Entries taken from a collection:

——

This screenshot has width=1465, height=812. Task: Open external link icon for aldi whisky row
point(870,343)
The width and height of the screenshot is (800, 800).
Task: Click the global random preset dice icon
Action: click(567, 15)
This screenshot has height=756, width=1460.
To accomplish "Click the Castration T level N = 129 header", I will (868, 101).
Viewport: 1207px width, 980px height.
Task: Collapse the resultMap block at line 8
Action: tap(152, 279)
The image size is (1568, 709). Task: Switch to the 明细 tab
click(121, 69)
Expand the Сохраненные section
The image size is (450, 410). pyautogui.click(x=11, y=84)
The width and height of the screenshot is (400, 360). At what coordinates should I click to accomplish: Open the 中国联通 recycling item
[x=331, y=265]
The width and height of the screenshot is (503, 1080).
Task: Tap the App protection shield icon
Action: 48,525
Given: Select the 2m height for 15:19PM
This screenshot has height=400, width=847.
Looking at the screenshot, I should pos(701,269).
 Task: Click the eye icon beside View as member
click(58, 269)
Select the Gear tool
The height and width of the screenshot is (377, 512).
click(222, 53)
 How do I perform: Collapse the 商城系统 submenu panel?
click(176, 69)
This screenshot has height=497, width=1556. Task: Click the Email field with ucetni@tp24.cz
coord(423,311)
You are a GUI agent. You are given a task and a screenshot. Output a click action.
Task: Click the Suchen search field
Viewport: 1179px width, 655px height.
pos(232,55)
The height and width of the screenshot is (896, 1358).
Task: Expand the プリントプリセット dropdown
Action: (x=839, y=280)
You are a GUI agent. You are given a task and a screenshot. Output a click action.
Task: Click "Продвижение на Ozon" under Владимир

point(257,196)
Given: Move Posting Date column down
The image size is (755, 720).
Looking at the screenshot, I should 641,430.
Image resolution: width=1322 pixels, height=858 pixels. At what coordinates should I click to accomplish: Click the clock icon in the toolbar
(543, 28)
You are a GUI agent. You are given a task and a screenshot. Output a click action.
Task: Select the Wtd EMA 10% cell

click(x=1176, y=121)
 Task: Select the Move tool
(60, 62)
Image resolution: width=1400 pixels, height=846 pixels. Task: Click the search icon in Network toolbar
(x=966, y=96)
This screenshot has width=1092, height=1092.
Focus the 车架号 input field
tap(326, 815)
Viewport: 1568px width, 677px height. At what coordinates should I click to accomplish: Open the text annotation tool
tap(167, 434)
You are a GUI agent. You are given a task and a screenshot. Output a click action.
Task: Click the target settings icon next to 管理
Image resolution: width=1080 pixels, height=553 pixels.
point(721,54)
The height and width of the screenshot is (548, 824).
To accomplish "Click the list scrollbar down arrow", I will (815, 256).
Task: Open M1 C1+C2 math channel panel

——

EXERCISE » Transcribe all of the rows above character for character, changing nothing.

COMPLETED EXERCISE »
This screenshot has width=1465, height=812. Task: Open external link icon for aldi whisky row
point(870,343)
The width and height of the screenshot is (800, 800).
Task: Click the global random preset dice icon
Action: click(567, 15)
This screenshot has height=756, width=1460.
To accomplish "Click the Castration T level N = 129 header", I will (868, 101).
Viewport: 1207px width, 980px height.
Task: Collapse the resultMap block at line 8
Action: tap(152, 279)
The image size is (1568, 709). Task: Switch to the 明细 tab
click(121, 69)
Expand the Сохраненные section
The image size is (450, 410). pyautogui.click(x=11, y=84)
The width and height of the screenshot is (400, 360). At what coordinates should I click to accomplish: Open the 中国联通 recycling item
[x=331, y=265]
The width and height of the screenshot is (503, 1080).
Task: Tap the App protection shield icon
Action: 48,525
Given: Select the 2m height for 15:19PM
This screenshot has height=400, width=847.
Looking at the screenshot, I should pos(701,269).
 Task: Click the eye icon beside View as member
click(58, 269)
Select the Gear tool
The height and width of the screenshot is (377, 512).
click(222, 53)
 How do I perform: Collapse the 商城系统 submenu panel?
click(176, 69)
This screenshot has height=497, width=1556. Task: Click the Email field with ucetni@tp24.cz
coord(423,311)
You are a GUI agent. You are given a task and a screenshot. Output a click action.
Task: Click the Suchen search field
Viewport: 1179px width, 655px height.
pos(232,55)
The height and width of the screenshot is (896, 1358).
Task: Expand the プリントプリセット dropdown
Action: (x=839, y=280)
You are a GUI agent. You are given a task and a screenshot. Output a click action.
Task: Click "Продвижение на Ozon" under Владимир

point(257,196)
Given: Move Posting Date column down
The image size is (755, 720).
Looking at the screenshot, I should 641,430.
Image resolution: width=1322 pixels, height=858 pixels. At what coordinates should I click to accomplish: Click the clock icon in the toolbar
(543, 28)
You are a GUI agent. You are given a task and a screenshot. Output a click action.
Task: Select the Wtd EMA 10% cell

click(x=1176, y=121)
 Task: Select the Move tool
(60, 62)
Image resolution: width=1400 pixels, height=846 pixels. Task: Click the search icon in Network toolbar
(x=966, y=96)
This screenshot has width=1092, height=1092.
Focus the 车架号 input field
tap(326, 815)
Viewport: 1568px width, 677px height. At what coordinates should I click to accomplish: Open the text annotation tool
tap(167, 434)
You are a GUI agent. You are given a task and a screenshot. Output a click action.
Task: Click the target settings icon next to 管理
Image resolution: width=1080 pixels, height=553 pixels.
point(721,54)
The height and width of the screenshot is (548, 824).
To accomplish "Click the list scrollbar down arrow", I will (815, 256).
Task: Open M1 C1+C2 math channel panel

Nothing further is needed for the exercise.